No sábado partilhei com ele o meu espanto relativamente ao facto de - e ao contrário do que se vê diariamente em Shanghai - raramente ter visto grandes carros a lavrar as estradas de Bombaim. Acho que ele sentiu na minha inquietação a comparação explícita e a dúvida no poderio do capitalismo democrático indiano e ainda antes do almoço fez questão de passar pelos stands da Porsche, da Rolls Royce, da Range Rover e da Jaguar - que entrou na Índia apenas no mês passado. Para que a dúvida não subsista, sobe a íngreme estrada até Bandra West para me mostrar do lado esquerdo a última extravagância do homem mais rico da Índia, fundador do conglomerado Reliance: a construção da sua nova “casa” que curiosamente não chega a entrar no conceito de mansão - um edifício com talvez 20 andares, onde se incluem 3 de estacionamento, 4 para os luxuosos apartamentos de cada um dos filhos, alguns 3 para um hotel que receberá os futuros convidados, e outros tantos distribuidos entre cinemas, restaurantes, heliporto e mais umas quantas futilidades. De noite, enquanto continuar a construção, albergará também, por entres os tapumes que as protegem das chuvas, duas dúzias de famílias que a esta hora palmilham as ruas de Bombaim em busca de coisa nenhuma.

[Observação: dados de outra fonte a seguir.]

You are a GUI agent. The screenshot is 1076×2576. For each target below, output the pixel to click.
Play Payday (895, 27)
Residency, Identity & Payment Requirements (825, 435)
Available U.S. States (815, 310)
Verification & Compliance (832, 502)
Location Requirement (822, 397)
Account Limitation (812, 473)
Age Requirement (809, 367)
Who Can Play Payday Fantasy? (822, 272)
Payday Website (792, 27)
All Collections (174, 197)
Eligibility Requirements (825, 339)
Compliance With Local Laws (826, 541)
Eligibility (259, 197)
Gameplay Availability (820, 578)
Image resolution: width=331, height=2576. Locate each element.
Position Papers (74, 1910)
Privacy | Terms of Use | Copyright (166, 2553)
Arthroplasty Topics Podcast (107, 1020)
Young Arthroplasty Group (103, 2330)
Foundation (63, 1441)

Segunda-feira (?) foi também o dia de mais um excelente almoço, desta vez no Horse Racing Club, que como o próprio nome indica é onde parte da elite de Bombaim vem gastar uns trocos em apostas de cavalos ao final de semana, hábito que vem dos tempos da governação britânca. Hoje os cavalos descansam e a minha aposta vai para o caril de peixe goês, para a famigerada Kingfisher e para o kulfi. Aposta ganha, a repetir. Depois do almoço seguimos para os jardins suspensos, no topo da cidade, de onde se consegue a panorâmica da cidade e acabamos por descer ao hospital, onde preciso de repetir a dose da cólera e da raiva. Sem lugar para estacionar, o Sanjeev entrega a chave do carro a um puto de rua que descalço e ainda sem idade para conduzir a guarda com a promessa de que em que caso de necessidade o muda de sítio. É a prova derradeira de que nada há a temer nesta cidade. O hospital, um edíficio carcomido pelo tempo e em plena lotação, é apenas mais um reflexo deste caos urbano em que vivem 16 milhões de pessoas em espaço limitado. Por entre macas onde os lençóis ainda conservam sinais de sangue seco pelo mofo, pacotes de soro encostados no corredor e pequenos cubículos semi fechados por cortinas onde famílias esperam pelo diagnóstico do patriarca, encontrei o médico. É um velhote com um ar incompetente e com pouca vontade de trabalhar, que continua a inventar razões para que eu espere por amanhã e que faça a consulta directamente no aeroporto. Embora com todo o tempo do mundo, não pretendo desperdiçá-lo. Decido fazer como me dizem e saio.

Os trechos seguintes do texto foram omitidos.